A justeza da atitude da Câmara de Peniche, leva-me a interrogar se a autarquia das Caldas teve idêntico procedimento. O que é certo é que, nas últimas duas semanas, esta, directa ou indirectamente, desmultiplicou-se numa série de iniciativas políticas, que a Gazeta das Caldas divulgou nas suas duas últimas edições: um comunicado da Comissão Política do PSD; a realização de uma Assembleia Municipal, no dia 21 de Fevereiro (note-se que por convocatória do PS); e uma conferência de imprensa da Câmara, no dia 20 de Fevereiro.
Considero que há vários aspectos positivos do conteúdo divulgado, nomeadamente o empenhamento da Câmara em ser parte activa da solução do Termal e o apelo a todos os partidos na defesa do Hospital, se possível enriquecido com novas valências. É um bom ponto de partida a assumir na prática concreta e continuada.
Mas considero que esta atitude da Câmara é tardia, na medida em que não surgiu como iniciativa autónoma e só foi tomada para responder aos desafios da oposição e para dar sequência ao pedido de uma audiência ao ministro da Saúde, com carácter de urgência, tomada na reunião do Conselho Executivo da Comunidade Intermunicipal do Oeste, a 9 de Fevereiro.
Dado que as notícias da comunicação social sobre o encerramento de valências hospitalares e unificação da gestão hospitalar no âmbito do CHO (Centro Hospitalar do Oeste), sediado em Torres Vedras, se iniciaram já há cerca de quatro meses, interrogo-me como munícipe se tal facto não terá preocupado a autarquia.
E se a resposta for positiva, então o que fez?
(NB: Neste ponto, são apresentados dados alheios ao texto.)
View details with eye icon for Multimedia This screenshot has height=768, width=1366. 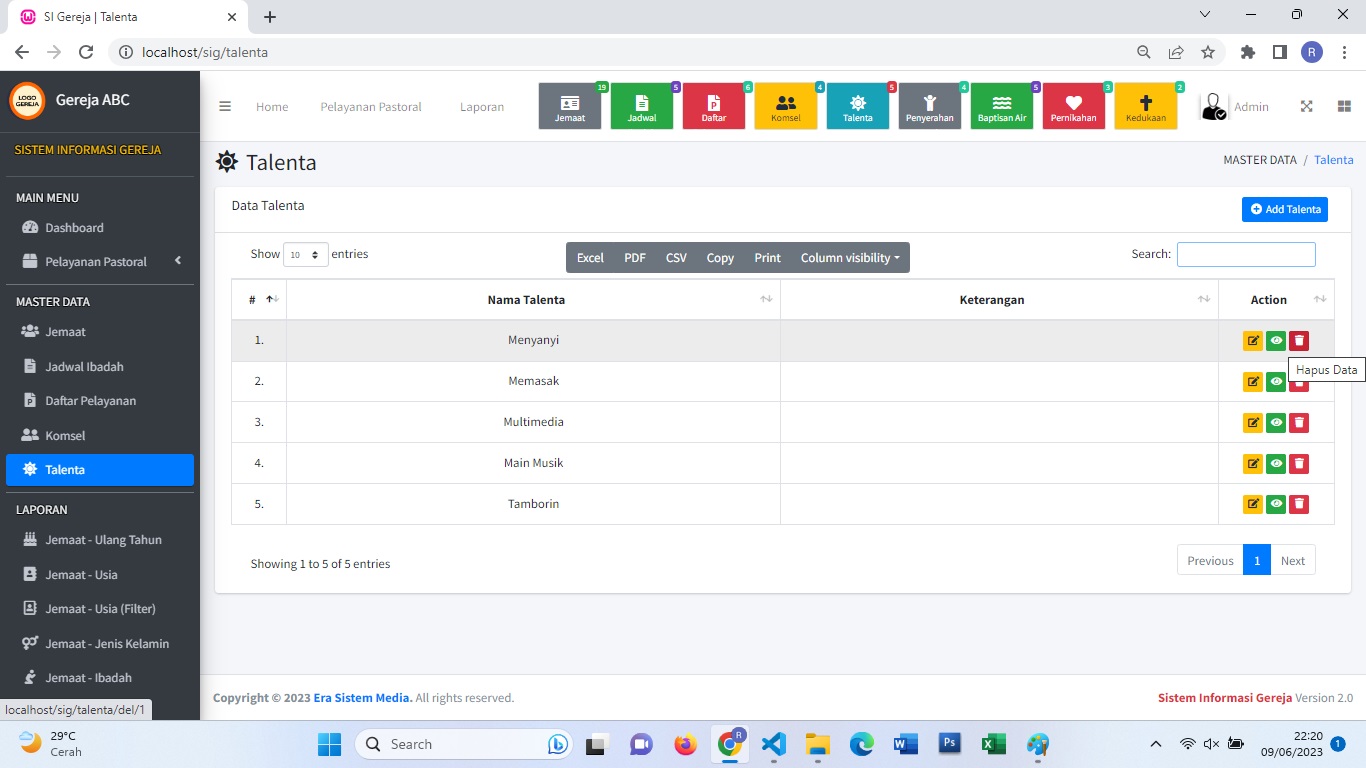[x=1275, y=423]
Limitou-se a esperar ou a olhar para o lado? Ou pediu alguma audiência como o senhor ministro da Saúde? E se essa entrevista foi pedida, porque não foi divulgada? E se nada se fez, pelo menos porque não foram informados os munícipes no site da Câmara da reunião da Comunidade Intermunicipal do Oeste referida, a 9 de Fevereiro, onde o senhor Presidente esteva presente e onde, face às perplexidade sobre o novo enquadramento da saúde regional, se pediu uma audiência ao senhor ministro?
Interrogo-me também, em face da atitude contemporizadora expressa no comunicado da comissão política do PSD em relação às posições do poder central quanto ao novo regime do Hospital, como pôde o Presidente da Câmara afirmar na reunião da Assembleia Municipal que a gestão daquele ficaria nas Caldas e algumas valências seriam reforçadas?
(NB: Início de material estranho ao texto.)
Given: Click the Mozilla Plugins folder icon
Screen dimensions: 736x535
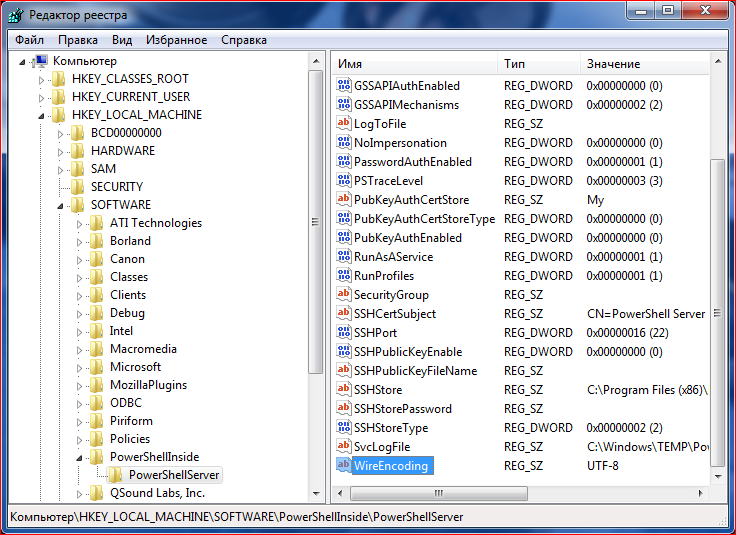Looking at the screenshot, I should click(x=96, y=385).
Que valor têm estas afirmações quando se sabe que o novo modelo de gestão será unificado no CHO, a sediar em Torres Vedras, tal como se depreende da comunicado da Comissão Municipal de Acompanhamento do Hospital de Peniche de 15 do corrente? (cf. última edição da Gazeta). Trata-se de expressar um estado de alma do senhor Presidente ou há alguma informação credível que garanta a convicção expressa?
Concluindo: no meio desta confusão voluntária, alguma tramóia se vai urdindo no Olimpo, com a prepotência encapotada por um sentido oportunista por parte da ARS de descer às bases para informar do inelutável, com retoques que não alterem a substância.
A Câmara não teve uma visão estratégica sobre o assunto, tomando a iniciativa de se apresentar ao Ministério da Saúde como um interlocutor com um plano próprio sobre o assunto, assumido com a oposição, ficando assim na dependência da decisão central e limitando-se a um esforço, ainda assim meritório, de minorar os males.
É este o sentido principal das afirmações prestadas nos auditórios referidos pelo senhor Presidente da Câmara, em que se distingue, a custo, o certo do provável ou do hipotético.
O poder local, que emana dos munícipes, desligitima-se in actu sempre que não faz valer a força das suas razões e se submete contra-natura à teimosia do pater famílias, que decide que assim é porque assim tem de ser, apenas e só.
Não terá isso acontecido mais uma vez por inércia de quem está no terreno?